When to get proper legal advice
This guide covers the RRA framework at a general level. It is not legal advice for any specific situation. If your circumstances involve any of the following, speak to a practising solicitor specialising in landlord and tenant law before acting:
- An existing Section 21 notice you are unsure remains valid, or where the 31 July 2026 court deadline is close.
- A possession claim where the tenancy was originally granted before 1989.
- A property that is part of a larger development with mixed lease arrangements.
- A rent review clause where significant uplifts have already been triggered.
- Any tenancy with unusual features (company tenants, diplomatic immunity, listed buildings, mixed-use, purpose-built student accommodation).
The Law Society's Find a Solicitor service is the official starting point for finding a qualified practitioner.
Sources
- Renters' Rights Act 2025 — full text on legislation.gov.uk
- Schedule 1 (revised Schedule 2 grounds) on legislation.gov.uk
- Section 12 (written statement of terms) on legislation.gov.uk
- Implementing the Renters' Rights Act 2025 — implementation roadmap (gov.uk)

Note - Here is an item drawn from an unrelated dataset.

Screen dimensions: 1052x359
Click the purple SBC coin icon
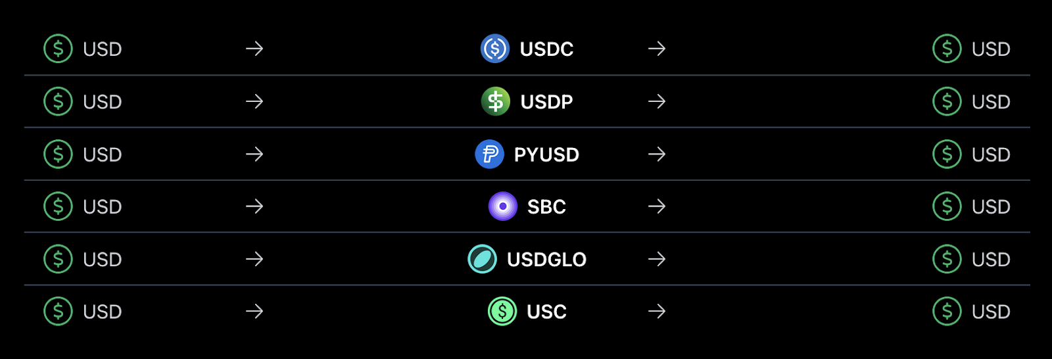click(503, 206)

- Renters' Rights Act Information Sheet 2026 (gov.uk)
- Form 4A — Section 13 Notice (gov.uk)
- The new Decent Homes Standard: policy statement (gov.uk)
- Guide to the Renters' Rights Act (gov.uk)
This guide reflects the position as of 16 July 2026. Phase 2 (PRS Database, from late 2026) and Phase 3 (Awaab's Law and the Decent Homes Standard, from 2035 for the DHS) are not yet in force. Secondary legislation continues to be laid; landlords should check gov.uk for updates after this date.
Common questions
Does the Renters' Rights Act 2025 apply to lodgers?
No. The Act amends the Housing Act 1988, which governs assured tenancies only. A lodger who shares accommodation with a resident landlord has a licence to occupy, not a tenancy, and falls outside the Housing Act entirely. None of the RRA changes — Section 21 abolition, automatic periodic conversion, the Information Sheet requirement, the statutory pet-request process — apply to a lodger arrangement. See our lodger vs tenant guide for the framework that does apply.
The 31 May 2026 Information Sheet deadline has passed — what if a landlord missed it?
Every landlord with an existing assured or assured shorthold tenancy was required to give the government's Information Sheet to each named tenant by 31 May 2026. If it was missed, serve it now without further delay. Non-compliance is enforceable through the Act's civil penalty regime (check gov.uk for current penalty levels), and the exposure continues for as long as the document has not been served. The document must be the unaltered PDF published on gov.uk — not a summary, a link to it, or the landlord's own paraphrase.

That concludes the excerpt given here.